Sensing light is an important function for most organisms, which is mediated by photoreceptors such as opsins and cryptochrome. Although nematodes do not have eyes and known photoreceptors, worms can react to light and show avoidance behavior. Recently, a new photoreceptor LITE-1 has been identified in the nematode Caenorhabditis elegans. However, LITE-1 is only conserved in the genus Caenorhabditis, and the mechanism of light-sensing in other nematodes is unknown. To elucidate the mechanism of light-sensing, we use the nematode Pristionchus pacificus, which has been established as a satellite model organism for comparison with C. elegans and does not have LITE-1 and opsins. We established a light-avoidance assay in P. pacificus, based on C. elegans studies. Similar to C. elegans, illumination of the short-wavelength light induced avoidance behavior in P. pacificus. To reveal the mechanism of the light avoidance behavior, we investigated mutants of six neurotransmitter-related genes. GABA and glutamate mutants had a defect in light avoidance, indicating that GABA and glutamate are required for light avoidance in P. pacificus. To identify genes involved in light-sensing in P. pacificus, we performed a forward genetic screening of the light avoidance behavior and isolated three UV light-unresponsive mutants. By next-generation sequencing, we found that two mutants have mutations in
Ppa-tax-4 and
Ppa-daf-11, respectively.
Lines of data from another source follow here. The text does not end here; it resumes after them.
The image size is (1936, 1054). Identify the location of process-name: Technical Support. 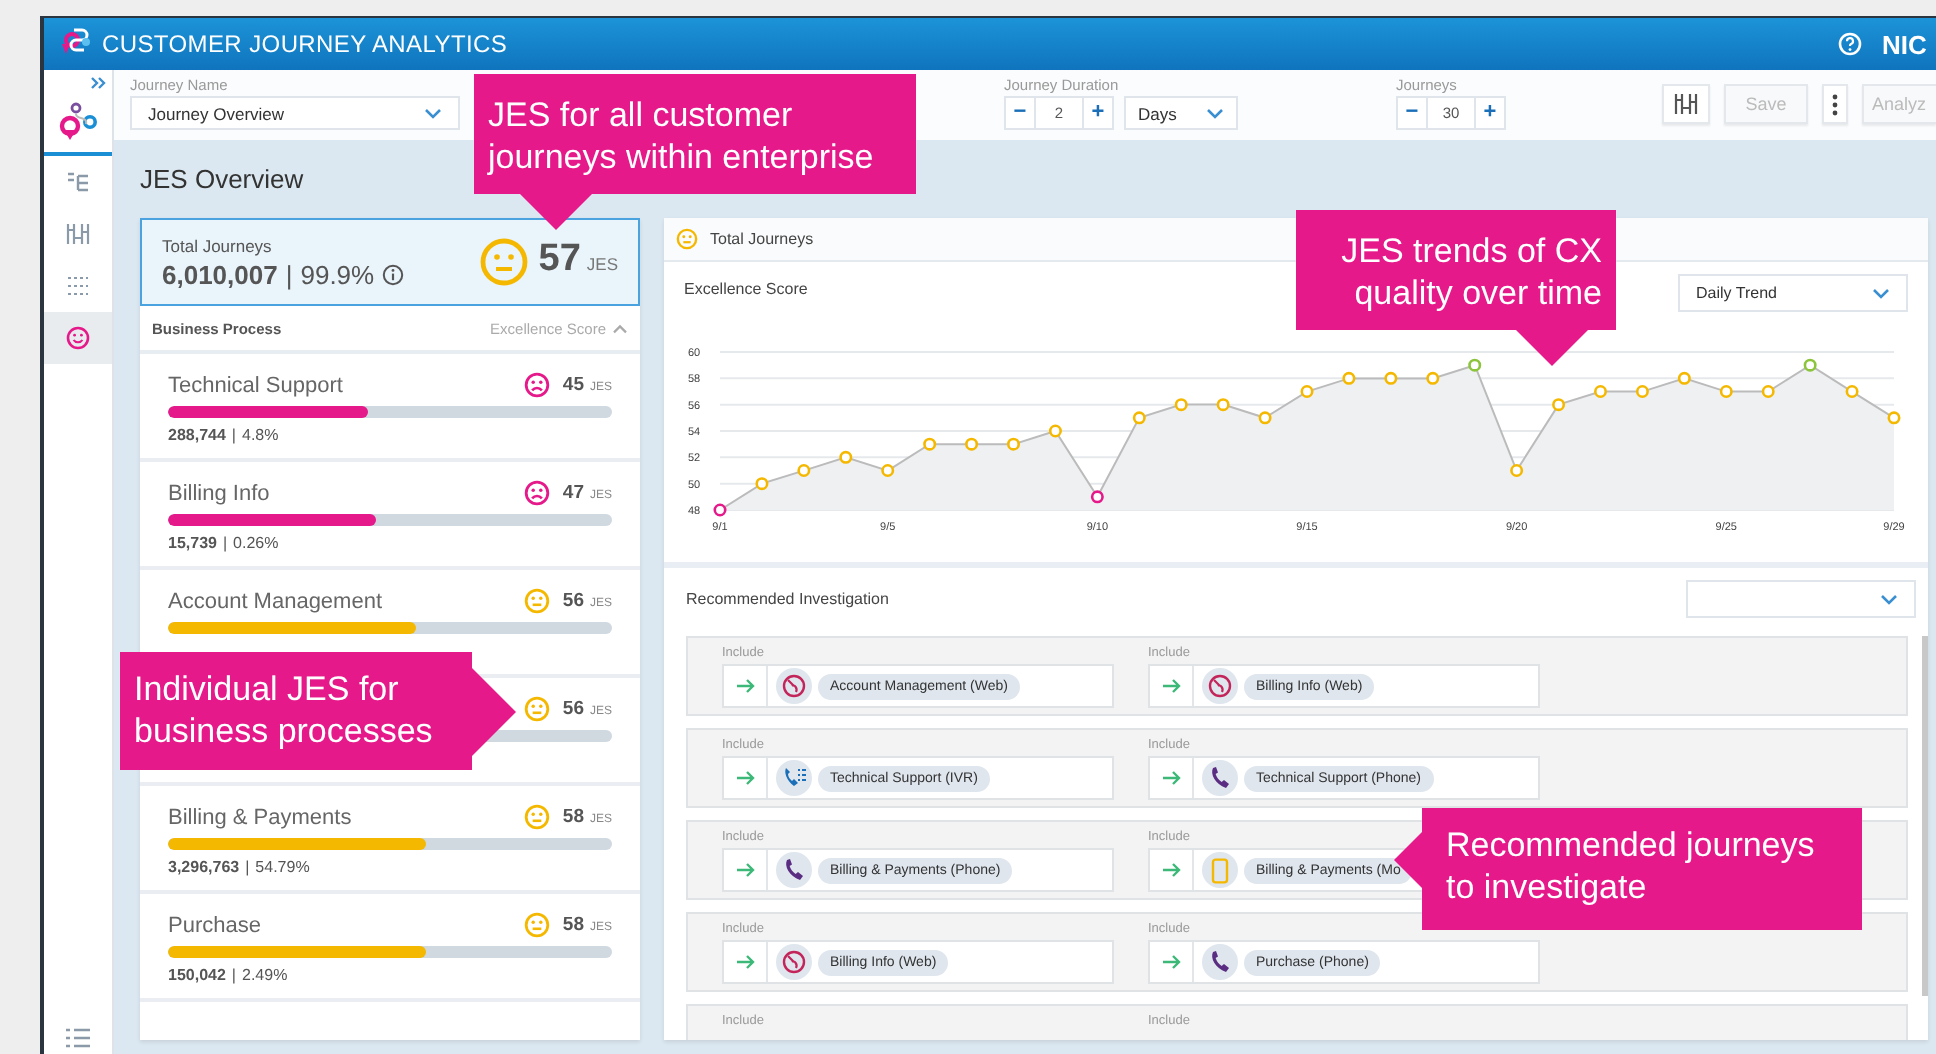
(256, 385).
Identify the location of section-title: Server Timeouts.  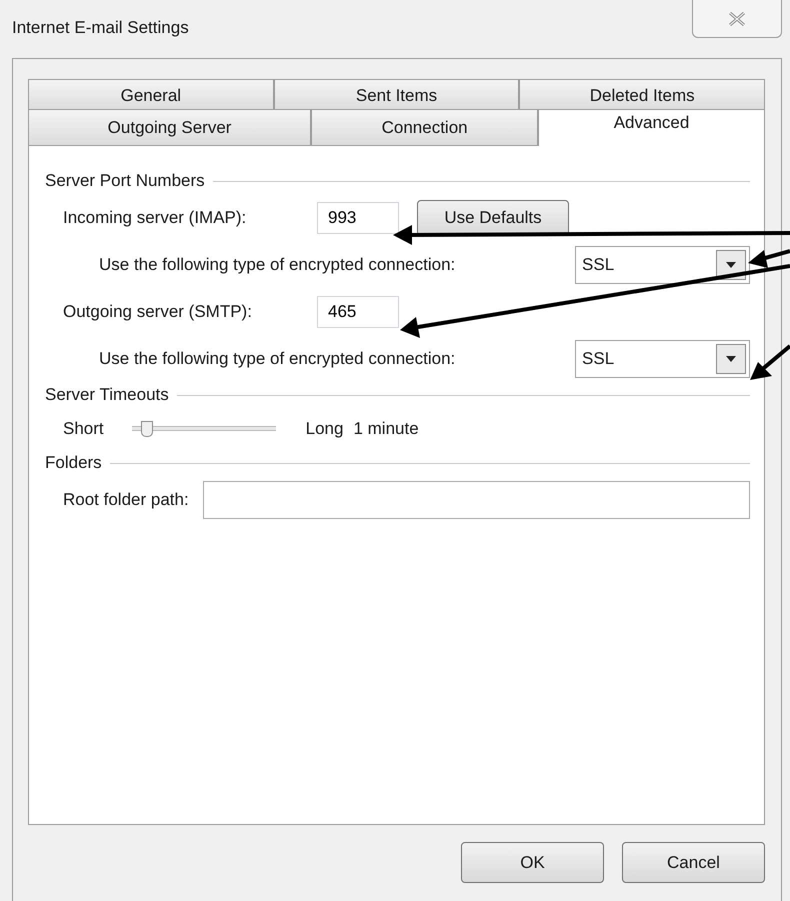
(107, 395).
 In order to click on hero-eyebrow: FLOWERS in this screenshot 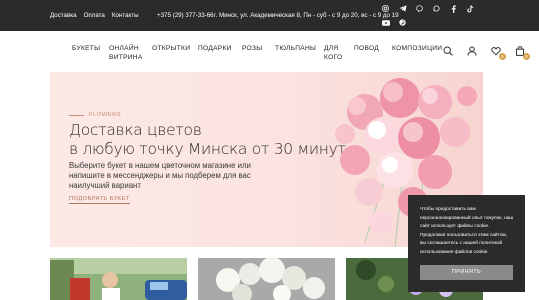, I will do `click(95, 115)`.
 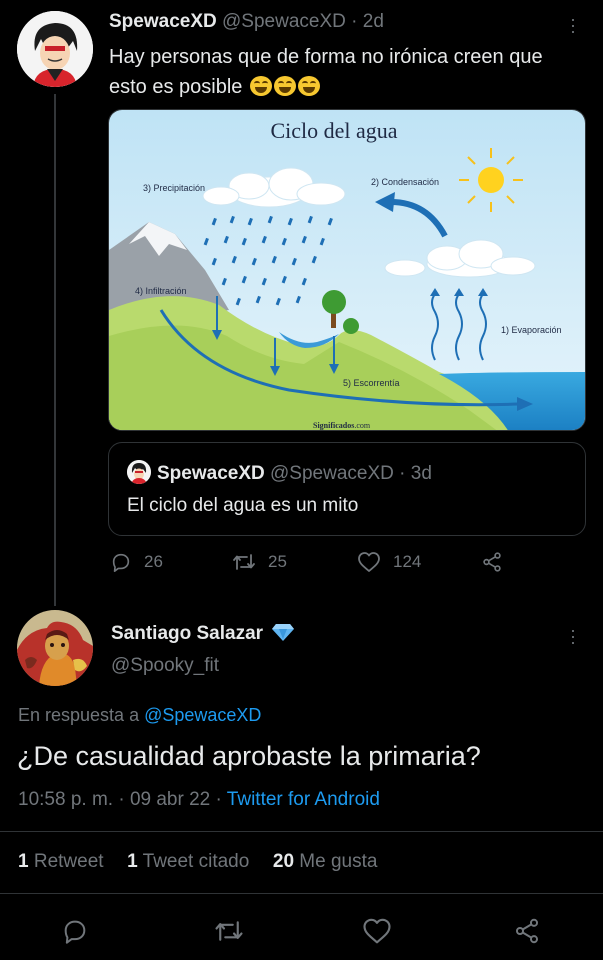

TAX-4 (a cyclic GMP-gated channel) and DAF-11 (a guanylate cyclase) are components of phototransduction in C. elegans. To confirm these genes are responsible for the light-unresponsive phenotype, we knocked out
Ppa-tax-4 and
Ppa-daf-11 by the Co-CRISPR method we have established previously in P. pacificus. These mutants decreased the light avoidance, suggesting that
Ppa-tax-4 and
Ppa-daf-11 are required for the light avoidance behavior and a part of the light-sensing mechanism is conserved between C. elegans and P. pacificus. For the other mutant, we will narrow down a candidate region by SNP mapping to identify a responsible gene. Future analysis of these mutants may promote an understanding of the mechanism for light detection in nematodes.